The Fragments are not meant to be a recommendation list. If you’re interested in a not-at-all-inclusive recommendation list, you can look on my website under Neat Stuff.
Once again, this is not a book review column. It’s just a list with, maybe, a bit of description or a few opinions tossed in.
Recently Completed:
Kitty Raises Hell by Carrie Vaughn. (Audiobook.) A very direct sequel to Kitty and the Deadman’s Hand. Pretty good, although I thought the title was deceptive. New antagonist introduced in a very creative fashion.
In Progress:
Summerland by Michael Chabon. A baseball fantasy seems the right thing to counter winter. I’m very much enjoying this.
Kitty’s House of Horrors by Carrie Vaughn. (Audiobook.). Just started.
Also:
A Guinea Pig Pride and Prejudice by Alex Goodwin. This Christmas gift from Steve (S.M.) and Jan Stirling completely enchanted both me and Jim so we shared it with our guinea pig co-residents.
January 14, 2016
TT: Troubled By A Trend
JANE: Last time you mentioned that there is a trend in recent lit crit that bothers you. Since you’re a reviewer and presumably keep up on such trends more than I do, I may be unaware of this trend. What’s going on that has you so hot under the collar?
Turtle Pond (just because)
ALAN: Well, I’ve started to notice that some reviewers are judging the books they mention by modern day standards. This causes them to dismiss older works as flawed because of sexism or racism or some-other-ism. This strikes me as short sighted. All works of art are products of their time and judging them by the standards of a different generation is, in my opinion, a sterile exercise.
JANE: It certainly isn’t very useful. I find the entire the subject of how one should look at stories quite complex.

- _GIVEN DATA_:
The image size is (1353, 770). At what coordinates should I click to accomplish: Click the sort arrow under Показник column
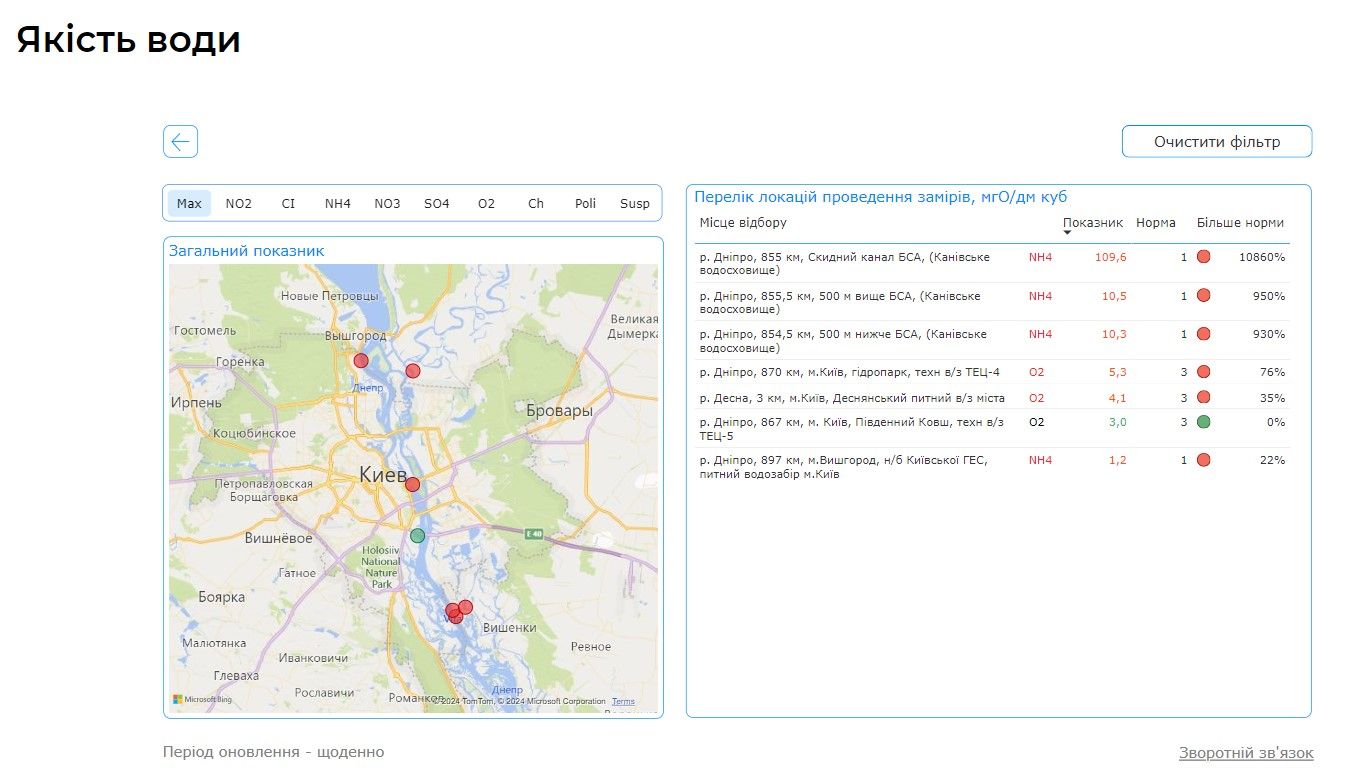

- _INSTRUCTION_: Reproduce the full blog excerpt on reading lists and literary criticism, word for word.

- _THE REPLY_:
The Fragments are not meant to be a recommendation list. If you’re interested in a not-at-all-inclusive recommendation list, you can look on my website under Neat Stuff.
Once again, this is not a book review column. It’s just a list with, maybe, a bit of description or a few opinions tossed in.
Recently Completed:
Kitty Raises Hell by Carrie Vaughn. (Audiobook.) A very direct sequel to Kitty and the Deadman’s Hand. Pretty good, although I thought the title was deceptive. New antagonist introduced in a very creative fashion.
In Progress:
Summerland by Michael Chabon. A baseball fantasy seems the right thing to counter winter. I’m very much enjoying this.
Kitty’s House of Horrors by Carrie Vaughn. (Audiobook.). Just started.
Also:
A Guinea Pig Pride and Prejudice by Alex Goodwin. This Christmas gift from Steve (S.M.) and Jan Stirling completely enchanted both me and Jim so we shared it with our guinea pig co-residents.
January 14, 2016
TT: Troubled By A Trend
JANE: Last time you mentioned that there is a trend in recent lit crit that bothers you. Since you’re a reviewer and presumably keep up on such trends more than I do, I may be unaware of this trend. What’s going on that has you so hot under the collar?
Turtle Pond (just because)
ALAN: Well, I’ve started to notice that some reviewers are judging the books they mention by modern day standards. This causes them to dismiss older works as flawed because of sexism or racism or some-other-ism. This strikes me as short sighted. All works of art are products of their time and judging them by the standards of a different generation is, in my opinion, a sterile exercise.
JANE: It certainly isn’t very useful. I find the entire the subject of how one should look at stories quite complex.